Well, it would were there any Balkan muslims in Gitmo or showing up in Iraq or Afghanistan, but they're not, Tom, because you're simply FOS and making your "facts" up as you go along.
To wit: List of Individuals Detained by the DoD at Guantanamo Bay, Cuba, through May 15, 2006
0 Bosnians, 0 Albanians, 0 Macedonians.
And in Iraq? The Balkan muslims are so underrepresented they don't even rate mention in the various analyses of foreign fighters killed or captured that appear every now and then in the news or from groups tracking the issue.

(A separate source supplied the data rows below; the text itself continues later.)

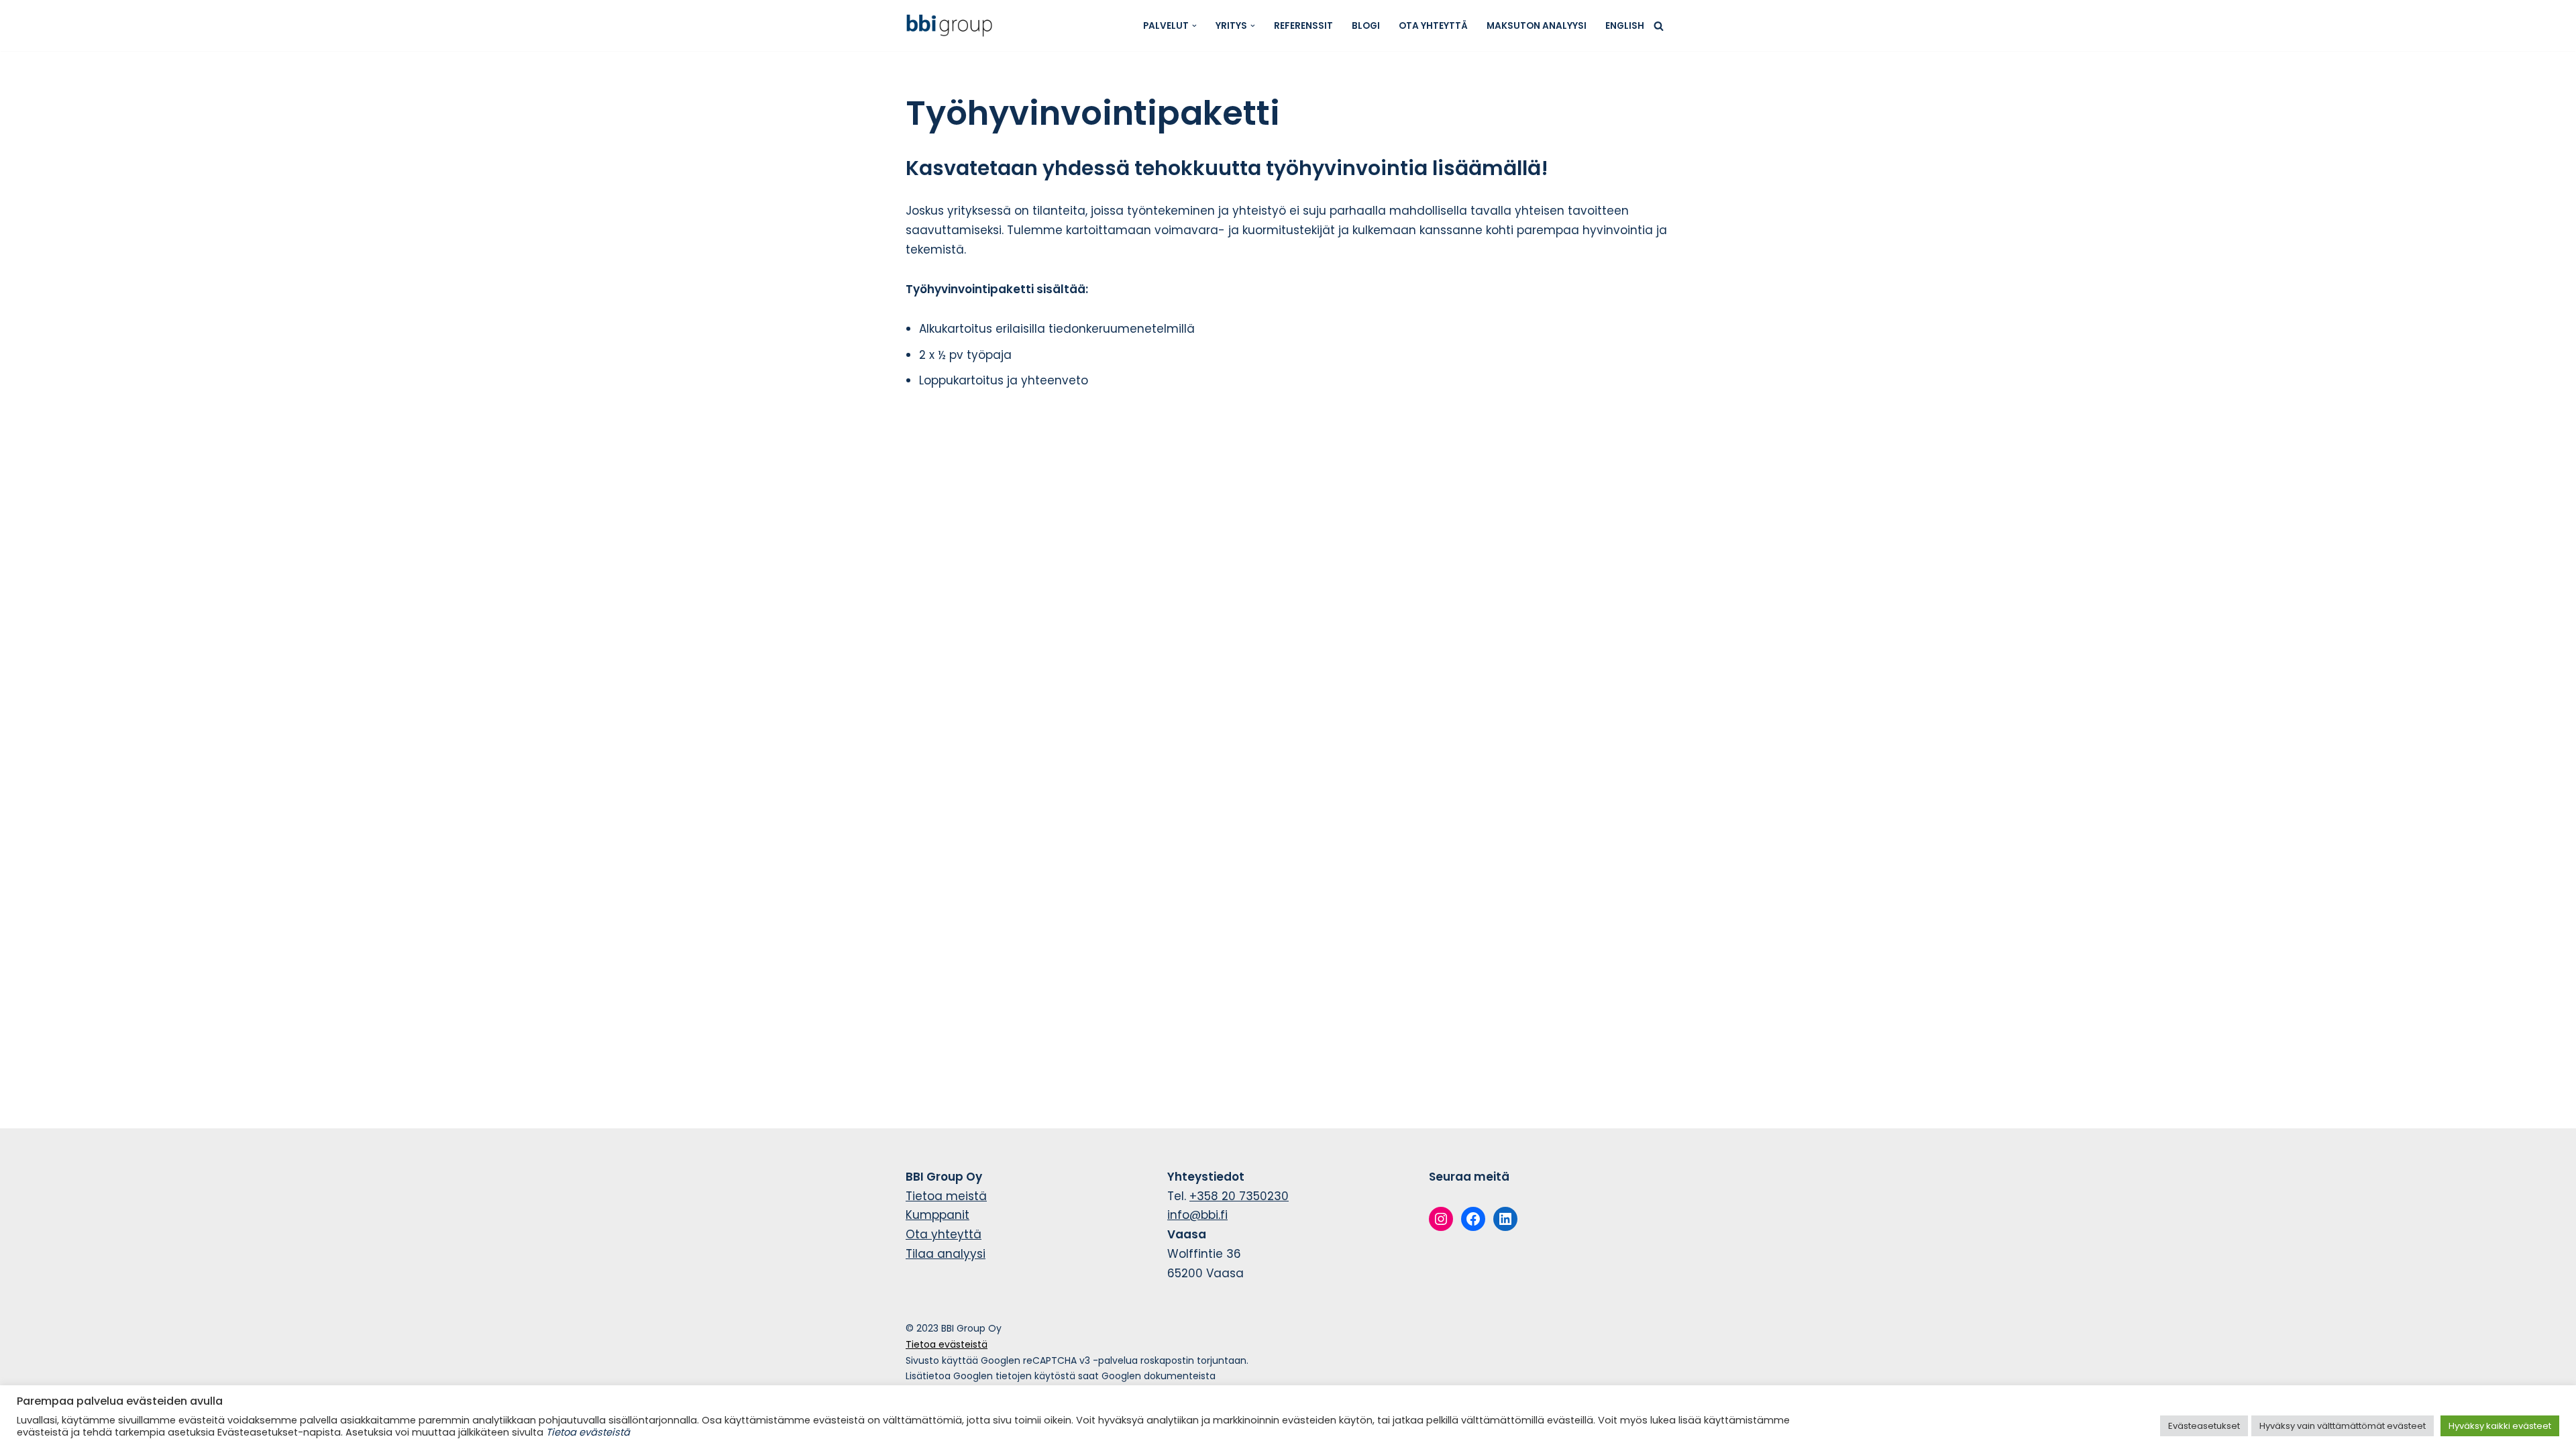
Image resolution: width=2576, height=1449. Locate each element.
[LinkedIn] (1505, 1219)
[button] (1194, 25)
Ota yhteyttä (1433, 25)
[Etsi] (1659, 26)
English (1624, 25)
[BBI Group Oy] (953, 25)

Just as an example, the CSIS report "Iraq's Evolving Insurgency and the Risk of Civil War" 4/20/06
Number and National Origin of Foreign Volunteers
No one knows where most of the foreign volunteers present in Iraq at any given time have come from. The mix seems to vary constantly, and estimates differ from source to source. For example, the US military reported 375 foreigners so far had been detained in Iraq in 2005 as of late October. The percentage of foreign detainees was only a little over 4% in early 2005, and had actually dropped by the end of 2005. Among those detained were: 78 Egyptians; 66 Syrians; 41 Sudanese; 32 Saudis; 17 Jordanians; 13 Iranians; 2 Britons; and one each from France, Israel, Ireland, and the United States. p 198
In summary, you, and your posts, are nothing but a source of inane disinformation.
NY Times, July 21, 1995, page A8 -- Bosnian government soldiers from the enclave of Srebrenica which fell to the Serbs last week, stopped for a rest Wednesday near the government held town of Kalesija. The soldiers trekked for days through Serb-held territory, carrying their wounded.